Welcome, and man that looks amazing!


----------



## TN Hawkeye (May 7, 2018)

Man that looks great. I'd say some us will be looking to you for knowledge.


----------



## Ware (Jan 28, 2017)

There are some nice looking lawns in Lubbock. 
@bauc54 and @MrMeaner come to mind.


----------



## bauc54 (Feb 27, 2018)

LBK_419 said:


> I'm new to the forum. Looking forward to digging through the wealth of knowledge here! Anyone else from around Lubbock, TX and have tif 419?


Great looking lawn! There are several of us here in LBK. @dsbuckle @MrMeaner. @Llano Estacado lives in Shallowater I believe. I have Tiff 419 and I believe the others do as well. This forum is awesome and everyone is super helpful.


----------



## Tellycoleman (May 10, 2017)

I LOVE the lawn You are already at a level I want to be!!!
Welcome to TLF

I dont like the oak tree.


----------



## TN Hawkeye (May 7, 2018)

Telly is our resident lumberjack.


----------



## LBK_419 (Jul 25, 2018)

rhollow1 said:


> Welcome, and man that looks amazing!


Thank you!


----------



## LBK_419 (Jul 25, 2018)

TN Hawkeye said:


> Man that looks great. I'd say some us will be looking to you for knowledge.


I appreciate it.


----------



## LBK_419 (Jul 25, 2018)

Ware said:


> There are some nice looking lawns in Lubbock.
> @bauc54 and @MrMeaner come to mind.


Thanks for the connections


----------



## LBK_419 (Jul 25, 2018)

bauc54 said:


> LBK_419 said:
> 
> 
> > I'm new to the forum. Looking forward to digging through the wealth of knowledge here! Anyone else from around Lubbock, TX and have tif 419?
> ...


Thank you for pointing me to some local guys. Your lawn looks awesome as well!


----------



## LBK_419 (Jul 25, 2018)

Tellycoleman said:


> I LOVE the lawn You are already at a level I want to be!!!
> Welcome to TLF
> 
> I dont like the oak tree.


Thank you!
If the roots weren't so deep I'd pull the tree up!

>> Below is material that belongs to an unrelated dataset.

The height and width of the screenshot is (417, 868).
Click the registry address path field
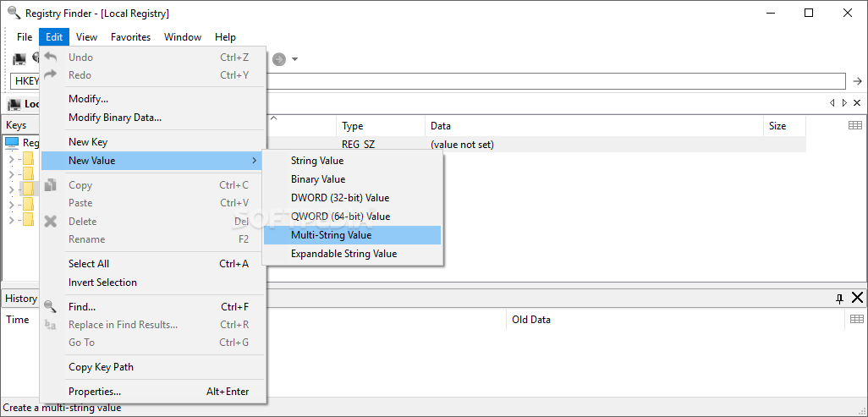[x=428, y=81]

The circle messes up my straight lines!


----------



## dtillman5 (Jul 20, 2017)

That looks awesome! What is your HOC? @LBK_419


----------



## LBK_419 (Jul 25, 2018)

dtillman5 said:


> That looks awesome! What is your HOC? @LBK_419


Thank you! I have it set at 1/2 inch.


----------



## dtillman5 (Jul 20, 2017)

@LBK_419 Well I hope I can get mine to look like yours. Just got a reel mower and in the process of scalping down below 0.5. Yours sure is level too!


----------



## JRS 9572 (May 28, 2018)

I can only imagine how dry it is in Lubbock. Knowing that makes that lawn super awesome. Great job!


----------



## LBK_419 (Jul 25, 2018)

dtillman5 said:


> @LBK_419 Well I hope I can get mine to look like yours. Just got a reel mower and in the process of scalping down below 0.5. Yours sure is level too!

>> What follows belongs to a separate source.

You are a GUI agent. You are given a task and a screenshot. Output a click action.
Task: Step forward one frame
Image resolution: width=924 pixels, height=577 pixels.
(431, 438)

I'm jealous of the Swardman you've got! Let me know if you ever need tips on leveling with sand. I've had to level a little each year for the past 4 years.


----------



## LBK_419 (Jul 25, 2018)

JRS 9572 said:


> I can only imagine how dry it is in Lubbock. Knowing that makes that lawn super awesome. Great job!


Thank you - and you are right - it's been terribly dry here! My wife's about to make me move out over the water bill!


----------



## dtillman5 (Jul 20, 2017)

LBK_419 said:


> I'm jealous of the Swardman you've got! Let me know if you ever need tips on leveling with sand. I've had to level a little each year for the past 4 years.

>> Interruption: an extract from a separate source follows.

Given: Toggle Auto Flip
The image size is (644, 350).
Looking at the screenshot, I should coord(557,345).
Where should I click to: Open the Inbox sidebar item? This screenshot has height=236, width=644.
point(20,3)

I'd love to know what you did to level. I leveled mine for the first time in May, Scalped, 6 tons sand on front 4K, drag mat, broomed into canopy, watered and fert, plus lots of rain. It was pretty green in under a week. What tips do you have? Swardman is new to me, and it's great, still haven't fully figured out the throttle, it's either sprint or off :lol:


----------



## dtillman5 (Jul 20, 2017)

@LBK_419 I can tell mine needs to be more level because I could only get down to 0.5" on my scalp the other day. Was hitting the bottom in a few places and didn't want to risk taking the Swardman lower. What did you do? I was thinking maybe use an 8-10ft board to screed, but not sure, maybe it just needs another round of sand like I did in May. I'd sure like to get mine like yours. Here is a link to pictures of my current scalp. https://thelawnforum.com/viewtopic.php?f=2&t=4926&start=20#p89682


----------



## LBK_419 (Jul 25, 2018)

dtillman5 said:


> @LBK_419 I can tell mine needs to be more level because I could only get down to 0.5" on my scalp the other day. Was hitting the bottom in a few places and didn't want to risk taking the Swardman lower. What did you do? I was thinking maybe use an 8-10ft board to screed, but not sure, maybe it just needs another round of sand like I did in May. I'd sure like to get mine like yours. Here is a link to pictures of my current scalp. https://thelawnforum.com/viewtopic.php?f=2&t=4926&start=20#p89682


You are on the right track. It looks great! It's taken me 4 years to slowly get it level. All I've used is sand, a landscape rake and a broom. I've never used a drag mat or any other kind of level. The only other super secret tool I've used is a pressure washer! It works great especially when you need to knock down a high spot instead of trying to bring up the surrounding ground around it. I just spray it on the high spots after I scalp and let the water pressure move the mud over to a lower spot. I don't know if that makes sense or not...


----------



## dtillman5 (Jul 20, 2017)

@LBK_419 Yea that pressure washer idea is great. I need to find my higher spots and try that. Thanks for the tip/idea


----------



## FlaDave (Jul 10, 2018)

The neighbors already think I'm a lunatic. They've already seen me out in the lawn with a shop vac. Now I'm about to pressure wash my lawn. If I get committed to a mental institute I'm turning you guys in. All jokes aside I like the idea of using a pressure washer to knock down the high spots.


----------



## BlakeG (Jul 17, 2018)

FlaDave said:


> The neighbors already think I'm a lunatic. They've already seen me out in the lawn with a shop vac.


+1 on multiple occasions.


----------



## Llano Estacado (Jul 18, 2017)

LBK_419 said:


> I'm new to the forum. Looking forward to digging through the wealth of knowledge here! Anyone else from around Lubbock, TX and have tif 419?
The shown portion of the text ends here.